2.4. Sensitivity and Linearity

The prepared mixed solution, ranging from low to high concentrations, was added to a triangular paper substrate containing DMPI for the online derivatization and subsequent MS detection. Each concentration was tested with three repeated injections. The ratio of the peak area of the analyte to that of the internal standard was used as the vertical coordinate, while the concentration of retinoic acid served as the horizontal coordinate to plot the linear curve. The results show that the retinoic acid-derived compounds exhibited excellent linearity within the range of 0.0005~0.1 μg·mL−1, with a fitting equation of y = 12.98x + 0.7087 and a correlation coefficient (R2) of 0.9996 (Figure 5). The limit of detection (LOD), calculated using D = 3δ/S, where D represents LOD, δ represents the standard deviation of six injections of the blank solution, and S represents the slope of the linearity, was 0.107 ng·mL−1, and the limit of quantification (LOQ) was 0.356 ng·mL−1 (LOQ = 10δ/S).

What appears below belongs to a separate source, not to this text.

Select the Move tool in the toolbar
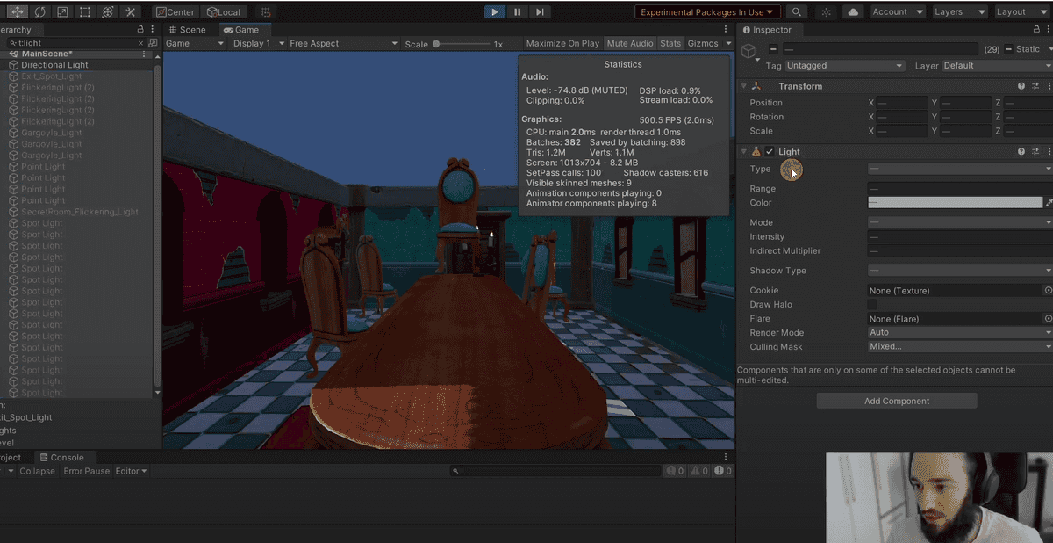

2.5. Precision of the Experiment

Three solutions with different concentrations (0.001, 0.01, and 0.1 μg·mL−1) within the linear range were subjected to online derivatization, with five parallel measurements conducted for each concentration. The average concentrations were calculated to be 0.001011, 0.01012, and 0.1007 μg·mL−1, respectively, and their RSDs were all less than 10%.

2.6. Sample Recovery Experiment

After adding 2 mg of a blank sample to 200 μL of different concentrations of the retinoic acid solution (0.001, 0.01, and 0.1 μg·mL−1), the mixture was sonicated for 1 min. In addition, 200 μL of an internal standard solution and 80 μL of HATU (1 mg·mL−1) were added. Subsequently, the mixture was vortexed for 30 s and applied onto the triangular paper containing DMPI for the online derivatization. The resulting sample was then introduced into the MS for detection.
Retinoic acid recovery solutions with low (0.001 μg·mL−1), medium (0.01 μg·mL−1), and high (0.1 μg·mL−1) concentrations were subjected to online derivatization for the MS, and three parallel determinations were made for each concentration. The average recoveries were calculated as 96.29%, 100.09%, and 98.78%, respectively, and the RSDs were all below 10% (Table 1).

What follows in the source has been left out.